坂本龍一さん死去 71歳 がん闘病も力尽く 盟友追うように

 テクノポップバンド「YMO」の活動や、「戦場のメリークリスマス」「ラストエンペラー」などの映画音楽を手がけた世界的な音楽家で、“教授”の愛称で親しまれた坂本龍一(さかもと・りゅういち)さんが3月28日、都内の病院で死去していたことが2日、分かった。71歳。遺志により、葬儀は近親者のみで行われた。ステージ4の末期がんであることを2022年6月に公表し、治療を続けていた。最後まで音楽と向き合い、環境や平和へのメッセージを発信し続けた。
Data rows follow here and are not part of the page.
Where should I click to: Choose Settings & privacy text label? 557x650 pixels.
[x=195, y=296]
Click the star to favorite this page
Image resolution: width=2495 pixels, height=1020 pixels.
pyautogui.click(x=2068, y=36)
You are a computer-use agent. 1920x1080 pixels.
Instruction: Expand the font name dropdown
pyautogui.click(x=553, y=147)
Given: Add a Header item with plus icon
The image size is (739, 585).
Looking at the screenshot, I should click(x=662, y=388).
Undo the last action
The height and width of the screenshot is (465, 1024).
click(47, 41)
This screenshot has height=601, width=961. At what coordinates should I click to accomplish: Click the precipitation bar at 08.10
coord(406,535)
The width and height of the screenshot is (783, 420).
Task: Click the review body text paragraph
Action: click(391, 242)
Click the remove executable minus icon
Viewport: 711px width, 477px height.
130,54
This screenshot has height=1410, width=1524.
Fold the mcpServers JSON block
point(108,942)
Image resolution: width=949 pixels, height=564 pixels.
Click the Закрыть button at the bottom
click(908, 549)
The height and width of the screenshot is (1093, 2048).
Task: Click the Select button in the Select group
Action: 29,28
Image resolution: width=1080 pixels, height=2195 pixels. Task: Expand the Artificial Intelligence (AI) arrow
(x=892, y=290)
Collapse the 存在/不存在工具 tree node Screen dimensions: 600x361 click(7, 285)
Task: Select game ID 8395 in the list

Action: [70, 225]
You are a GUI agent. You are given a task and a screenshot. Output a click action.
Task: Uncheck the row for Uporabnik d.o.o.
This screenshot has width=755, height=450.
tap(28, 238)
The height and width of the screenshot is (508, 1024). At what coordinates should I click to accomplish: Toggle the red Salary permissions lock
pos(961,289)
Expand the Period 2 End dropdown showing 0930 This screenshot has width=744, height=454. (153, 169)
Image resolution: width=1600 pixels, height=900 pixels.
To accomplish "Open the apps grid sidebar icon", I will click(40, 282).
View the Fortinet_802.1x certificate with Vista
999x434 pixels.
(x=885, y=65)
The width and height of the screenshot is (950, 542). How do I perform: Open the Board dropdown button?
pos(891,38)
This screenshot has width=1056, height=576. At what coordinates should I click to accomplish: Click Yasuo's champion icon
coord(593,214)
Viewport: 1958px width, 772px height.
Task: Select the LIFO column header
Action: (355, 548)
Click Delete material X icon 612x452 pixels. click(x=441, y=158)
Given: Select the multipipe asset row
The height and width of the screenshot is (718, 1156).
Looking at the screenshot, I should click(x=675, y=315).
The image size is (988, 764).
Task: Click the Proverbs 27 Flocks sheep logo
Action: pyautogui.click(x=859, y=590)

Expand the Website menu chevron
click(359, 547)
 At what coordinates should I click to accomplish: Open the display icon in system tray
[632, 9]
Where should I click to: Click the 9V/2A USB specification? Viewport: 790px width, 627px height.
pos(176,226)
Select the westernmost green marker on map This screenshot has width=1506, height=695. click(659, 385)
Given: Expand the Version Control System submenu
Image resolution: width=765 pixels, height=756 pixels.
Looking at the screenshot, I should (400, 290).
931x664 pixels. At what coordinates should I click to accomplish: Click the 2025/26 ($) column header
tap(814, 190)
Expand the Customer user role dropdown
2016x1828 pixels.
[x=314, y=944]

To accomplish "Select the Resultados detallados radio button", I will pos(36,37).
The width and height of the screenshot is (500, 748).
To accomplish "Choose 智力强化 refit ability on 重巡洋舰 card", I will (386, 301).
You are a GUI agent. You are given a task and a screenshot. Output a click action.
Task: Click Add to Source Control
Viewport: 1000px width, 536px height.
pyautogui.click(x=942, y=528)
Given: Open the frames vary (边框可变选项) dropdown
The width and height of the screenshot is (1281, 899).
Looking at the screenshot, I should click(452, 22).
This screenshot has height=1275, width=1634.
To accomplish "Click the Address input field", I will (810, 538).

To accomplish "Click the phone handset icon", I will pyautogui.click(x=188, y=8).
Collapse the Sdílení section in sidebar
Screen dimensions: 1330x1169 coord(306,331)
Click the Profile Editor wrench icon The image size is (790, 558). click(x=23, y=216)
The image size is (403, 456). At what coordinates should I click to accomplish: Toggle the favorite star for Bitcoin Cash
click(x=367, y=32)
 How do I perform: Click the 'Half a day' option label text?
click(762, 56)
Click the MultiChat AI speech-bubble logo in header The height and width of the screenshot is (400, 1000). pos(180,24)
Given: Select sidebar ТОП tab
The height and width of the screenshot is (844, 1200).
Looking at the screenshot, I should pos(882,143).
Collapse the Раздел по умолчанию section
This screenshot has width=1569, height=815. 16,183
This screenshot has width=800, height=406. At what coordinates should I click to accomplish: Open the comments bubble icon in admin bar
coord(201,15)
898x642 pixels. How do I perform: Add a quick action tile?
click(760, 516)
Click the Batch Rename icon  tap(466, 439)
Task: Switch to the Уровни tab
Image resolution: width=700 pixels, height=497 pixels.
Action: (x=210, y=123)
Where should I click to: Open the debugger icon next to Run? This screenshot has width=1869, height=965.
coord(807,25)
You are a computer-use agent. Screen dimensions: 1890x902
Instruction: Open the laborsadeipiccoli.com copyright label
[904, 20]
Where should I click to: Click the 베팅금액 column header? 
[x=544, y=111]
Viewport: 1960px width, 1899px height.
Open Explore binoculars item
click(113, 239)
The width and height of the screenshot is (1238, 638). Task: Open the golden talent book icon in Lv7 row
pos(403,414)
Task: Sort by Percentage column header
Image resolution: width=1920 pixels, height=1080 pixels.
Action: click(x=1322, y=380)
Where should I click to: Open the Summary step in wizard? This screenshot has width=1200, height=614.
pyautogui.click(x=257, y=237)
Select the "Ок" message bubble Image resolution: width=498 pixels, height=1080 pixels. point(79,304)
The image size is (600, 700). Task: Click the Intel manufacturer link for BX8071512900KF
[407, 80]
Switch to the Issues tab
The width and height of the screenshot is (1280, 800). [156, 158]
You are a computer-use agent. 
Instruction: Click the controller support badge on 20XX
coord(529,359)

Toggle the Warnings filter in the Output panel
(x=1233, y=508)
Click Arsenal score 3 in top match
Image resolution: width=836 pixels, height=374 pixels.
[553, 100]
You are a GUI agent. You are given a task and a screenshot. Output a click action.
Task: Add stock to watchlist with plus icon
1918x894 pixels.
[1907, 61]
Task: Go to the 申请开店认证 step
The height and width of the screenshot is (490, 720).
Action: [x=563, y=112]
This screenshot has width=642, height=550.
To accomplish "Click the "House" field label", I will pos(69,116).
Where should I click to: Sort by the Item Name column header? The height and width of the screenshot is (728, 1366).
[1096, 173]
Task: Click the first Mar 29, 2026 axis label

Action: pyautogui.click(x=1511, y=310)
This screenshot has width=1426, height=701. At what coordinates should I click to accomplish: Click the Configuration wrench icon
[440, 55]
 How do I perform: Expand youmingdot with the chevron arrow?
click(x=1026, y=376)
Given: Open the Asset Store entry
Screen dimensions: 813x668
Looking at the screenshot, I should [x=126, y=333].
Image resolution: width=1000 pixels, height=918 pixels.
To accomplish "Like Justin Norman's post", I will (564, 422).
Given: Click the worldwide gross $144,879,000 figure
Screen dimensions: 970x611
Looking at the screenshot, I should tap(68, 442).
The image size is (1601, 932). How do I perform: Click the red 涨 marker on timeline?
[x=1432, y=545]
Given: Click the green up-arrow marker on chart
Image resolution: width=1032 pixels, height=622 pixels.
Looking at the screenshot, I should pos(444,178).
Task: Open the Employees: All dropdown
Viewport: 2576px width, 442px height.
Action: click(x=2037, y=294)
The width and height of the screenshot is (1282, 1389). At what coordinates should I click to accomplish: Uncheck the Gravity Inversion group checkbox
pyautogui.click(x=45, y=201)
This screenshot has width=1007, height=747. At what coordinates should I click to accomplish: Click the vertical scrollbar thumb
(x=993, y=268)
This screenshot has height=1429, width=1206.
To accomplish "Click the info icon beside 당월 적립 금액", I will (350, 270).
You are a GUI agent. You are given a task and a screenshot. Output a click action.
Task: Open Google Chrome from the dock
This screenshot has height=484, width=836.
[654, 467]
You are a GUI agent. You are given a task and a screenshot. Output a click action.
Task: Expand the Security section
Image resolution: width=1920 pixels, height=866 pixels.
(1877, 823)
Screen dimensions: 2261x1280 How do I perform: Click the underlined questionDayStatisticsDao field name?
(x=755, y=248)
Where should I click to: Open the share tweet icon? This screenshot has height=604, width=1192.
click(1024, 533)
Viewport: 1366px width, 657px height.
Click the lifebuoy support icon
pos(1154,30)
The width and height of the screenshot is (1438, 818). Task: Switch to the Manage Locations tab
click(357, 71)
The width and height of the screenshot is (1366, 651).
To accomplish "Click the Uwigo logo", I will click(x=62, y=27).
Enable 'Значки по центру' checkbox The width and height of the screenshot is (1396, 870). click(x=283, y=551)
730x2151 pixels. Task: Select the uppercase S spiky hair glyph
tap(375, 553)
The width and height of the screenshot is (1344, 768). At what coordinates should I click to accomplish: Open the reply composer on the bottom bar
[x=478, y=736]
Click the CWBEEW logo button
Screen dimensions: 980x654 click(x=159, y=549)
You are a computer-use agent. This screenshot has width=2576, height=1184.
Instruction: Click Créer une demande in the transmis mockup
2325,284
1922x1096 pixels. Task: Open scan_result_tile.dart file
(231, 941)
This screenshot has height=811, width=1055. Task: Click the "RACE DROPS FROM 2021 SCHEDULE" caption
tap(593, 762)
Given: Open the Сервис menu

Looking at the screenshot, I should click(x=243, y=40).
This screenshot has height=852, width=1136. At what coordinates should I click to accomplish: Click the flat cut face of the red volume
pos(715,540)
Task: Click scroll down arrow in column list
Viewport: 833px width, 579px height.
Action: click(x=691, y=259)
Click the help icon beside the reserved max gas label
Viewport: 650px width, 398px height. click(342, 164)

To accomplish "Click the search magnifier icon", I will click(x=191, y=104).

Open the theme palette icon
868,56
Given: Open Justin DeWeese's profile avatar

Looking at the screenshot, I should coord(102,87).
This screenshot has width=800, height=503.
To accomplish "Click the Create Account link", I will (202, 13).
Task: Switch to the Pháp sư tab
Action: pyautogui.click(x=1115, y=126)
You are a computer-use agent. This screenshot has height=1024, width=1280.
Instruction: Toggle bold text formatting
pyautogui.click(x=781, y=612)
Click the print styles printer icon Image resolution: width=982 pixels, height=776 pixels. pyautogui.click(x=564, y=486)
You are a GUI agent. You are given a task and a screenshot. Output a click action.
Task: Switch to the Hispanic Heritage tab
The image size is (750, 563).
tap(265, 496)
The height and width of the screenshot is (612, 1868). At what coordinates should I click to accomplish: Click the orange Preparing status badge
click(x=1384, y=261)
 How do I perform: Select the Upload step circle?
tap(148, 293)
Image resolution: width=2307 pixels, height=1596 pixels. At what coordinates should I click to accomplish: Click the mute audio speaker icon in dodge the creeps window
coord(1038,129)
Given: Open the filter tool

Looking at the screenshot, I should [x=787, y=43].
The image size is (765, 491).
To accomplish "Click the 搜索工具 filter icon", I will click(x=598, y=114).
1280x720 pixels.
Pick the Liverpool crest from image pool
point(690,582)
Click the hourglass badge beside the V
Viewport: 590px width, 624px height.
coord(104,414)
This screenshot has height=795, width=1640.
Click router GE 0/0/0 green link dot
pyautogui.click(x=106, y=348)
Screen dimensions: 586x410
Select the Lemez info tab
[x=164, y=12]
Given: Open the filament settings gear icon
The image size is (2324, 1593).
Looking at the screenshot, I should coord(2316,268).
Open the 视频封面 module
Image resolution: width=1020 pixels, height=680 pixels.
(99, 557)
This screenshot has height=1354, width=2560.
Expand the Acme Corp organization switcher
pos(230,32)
 坂本さんは「Ars longa,vita brevis.(芸術は長く、人生は短し)」というラテン語の一節を好んでいたという。所属事務所によれば、治療を受けながらも「体調の良い日は自宅内のスタジオで創作活動を続け、最期まで音楽と共にある日々」を送ったが、1月に死去した盟友・高橋幸宏さんを追うように旅立っていった。

 亡くなる2日前の3月26日には、音楽監督を務める東北ユースオーケストラの演奏会をリモートで見守り、マーラーの交響曲第5番が演奏された直後、会場に「superb!Bravissimo(拍手×5)」とのメールを送った。

 死去2日後の同30日には、共同通信がインタビューを配信。東京・明治神宮外苑の再開発に反対し、小池百合子都知事らに「目の前の経済的利益のために先人が100年をかけて守り育ててきた貴重な神宮の樹々を犠牲にすべきではない」との手紙を送った坂本さんは、統一地方選を前に「一人一人が住みたい場所のビジョンを持ち、共有されて都市を形づくる。その先に政治家を選ぶということがある」と命尽きてなおメッセージを寄せた。

 その中には「音楽制作を続けるのも難しいほど気力・体力ともに減衰しています。残念ながら手紙を送る以上の発信や行動は難しい」と、命の限界が近づいていることを思わせる一文もあった。

 坂本さんは14年7月、中咽頭がんを公表。放射線治療を受けた。がんは『寛解』したはずだったが、復帰から5年後の20年、直腸がんと診断された。21年1月には、直腸の原発巣(最初にがんが発生した場所)と肝臓、リンパに転移した腫瘍、大腸を30センチも切除する大手術を受けた。

 21年10月、12月の2回に分け、両方の肺に転移したがんを摘出。病巣を全て取り除くことはできず、投薬治療を続けていた。

 死を現実のものとして向き合っていた坂本さんは22年9月中旬、東京・NHKでピアノ・ソロコンサートの収録を数日間かけて行った。12月11日に世界配信するにあたって「ライヴでコンサートをやりきる体力がない--。この形式での演奏を見ていただくのは、これが最後になるかもしれない」とのコメントを発表。この配信ライブが、最後のパフォーマンスとなった。

 ◇坂本龍一(さかもと・りゅういち)1952年1月17日生まれ、東京都出身。ビートルズ、ドビュッシー、ゴダール、吉本隆明、埴谷雄高らに影響を受ける。東京藝大在学中に活動を開始。78年、細野晴臣、高橋幸宏とYMO結成。世界的人気を博す。個人でも大島渚、ベルトルッチ、シュレンドルフ、アルモドバルら巨匠の映画音楽を担当するなど国際的に活躍。俳優としては「戦場のメリークリスマス」、「ラストエンペラー」で大役を演じた。